▶ Problem to work on
Scan the records below, and wherever a line has the word "will", pull it out.

▶ Material provided
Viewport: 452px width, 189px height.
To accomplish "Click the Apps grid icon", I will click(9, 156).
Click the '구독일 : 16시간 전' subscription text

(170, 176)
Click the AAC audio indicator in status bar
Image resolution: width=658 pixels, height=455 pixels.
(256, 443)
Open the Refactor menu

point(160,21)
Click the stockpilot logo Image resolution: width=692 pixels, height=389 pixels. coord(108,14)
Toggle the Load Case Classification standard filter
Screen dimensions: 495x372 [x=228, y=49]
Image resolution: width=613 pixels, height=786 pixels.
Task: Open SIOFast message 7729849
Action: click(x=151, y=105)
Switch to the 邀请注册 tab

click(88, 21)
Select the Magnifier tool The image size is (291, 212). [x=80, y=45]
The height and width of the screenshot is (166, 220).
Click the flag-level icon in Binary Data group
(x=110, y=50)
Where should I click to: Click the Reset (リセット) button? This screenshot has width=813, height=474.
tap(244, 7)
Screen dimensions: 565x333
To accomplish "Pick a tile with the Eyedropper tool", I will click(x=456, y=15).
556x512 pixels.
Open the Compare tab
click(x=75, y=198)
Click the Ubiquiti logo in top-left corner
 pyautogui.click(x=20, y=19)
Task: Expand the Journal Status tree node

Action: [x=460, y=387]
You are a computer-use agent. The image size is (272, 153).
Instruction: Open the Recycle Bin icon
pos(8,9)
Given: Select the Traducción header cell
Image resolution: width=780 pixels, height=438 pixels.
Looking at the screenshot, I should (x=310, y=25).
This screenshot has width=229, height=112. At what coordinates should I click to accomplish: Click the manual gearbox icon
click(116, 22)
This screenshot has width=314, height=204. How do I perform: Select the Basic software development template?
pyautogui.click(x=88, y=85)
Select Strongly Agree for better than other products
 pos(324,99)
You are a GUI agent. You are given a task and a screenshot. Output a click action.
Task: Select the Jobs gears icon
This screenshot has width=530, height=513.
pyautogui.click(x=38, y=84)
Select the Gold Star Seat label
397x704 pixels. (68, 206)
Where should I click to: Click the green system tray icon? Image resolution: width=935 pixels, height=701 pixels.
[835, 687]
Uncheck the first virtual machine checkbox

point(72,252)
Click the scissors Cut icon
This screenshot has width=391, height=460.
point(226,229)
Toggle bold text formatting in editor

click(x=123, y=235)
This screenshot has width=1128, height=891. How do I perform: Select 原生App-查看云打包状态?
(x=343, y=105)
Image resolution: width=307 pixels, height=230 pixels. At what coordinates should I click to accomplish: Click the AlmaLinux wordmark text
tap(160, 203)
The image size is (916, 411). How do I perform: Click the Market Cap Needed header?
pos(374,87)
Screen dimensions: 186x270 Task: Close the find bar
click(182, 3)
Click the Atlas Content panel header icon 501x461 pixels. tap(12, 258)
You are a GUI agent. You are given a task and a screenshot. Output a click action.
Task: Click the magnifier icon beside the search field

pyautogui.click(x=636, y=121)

▶ Answer to this problem
To accomplish "Click the Apps grid icon", I will click(9, 156).
To accomplish "Pick a tile with the Eyedropper tool", I will click(x=456, y=15).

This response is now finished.